# Task objective
Please keep pictures out of the copy, and print exactly the lines from the one containing "Where should I" through the end of the records.

# Record set
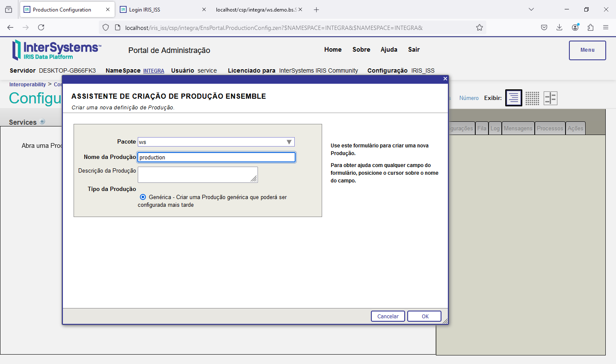Close the production wizard dialog with X

[445, 79]
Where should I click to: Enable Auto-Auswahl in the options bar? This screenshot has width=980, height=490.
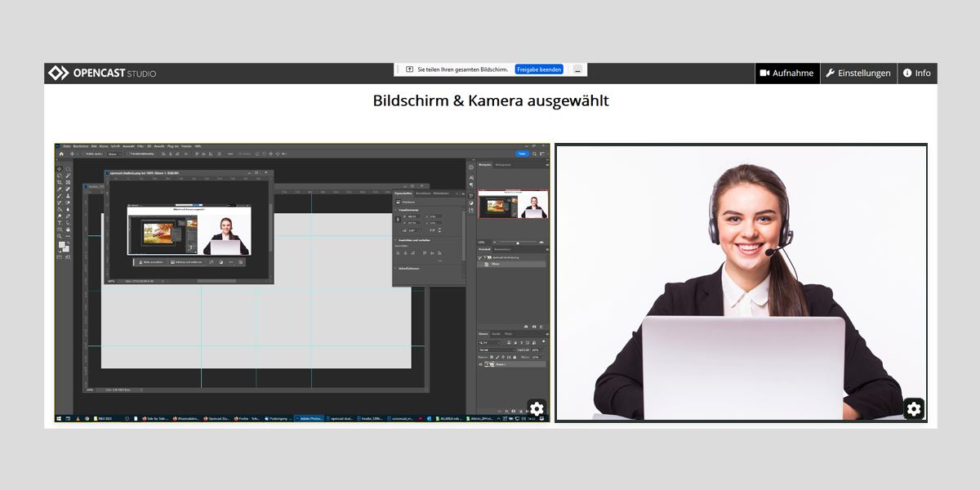(x=84, y=154)
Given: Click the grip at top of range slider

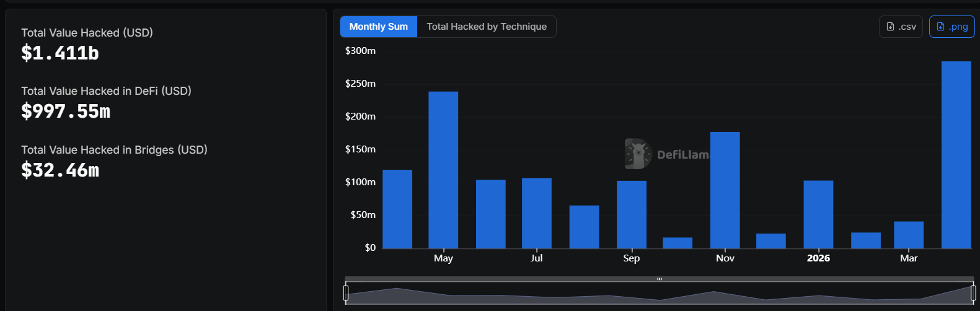Looking at the screenshot, I should [660, 279].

# Output for this exercise
Where should I click to: Enable Auto-Auswahl in the options bar? This screenshot has width=980, height=490.
(x=84, y=154)
Given: Click the grip at top of range slider

Looking at the screenshot, I should [660, 279].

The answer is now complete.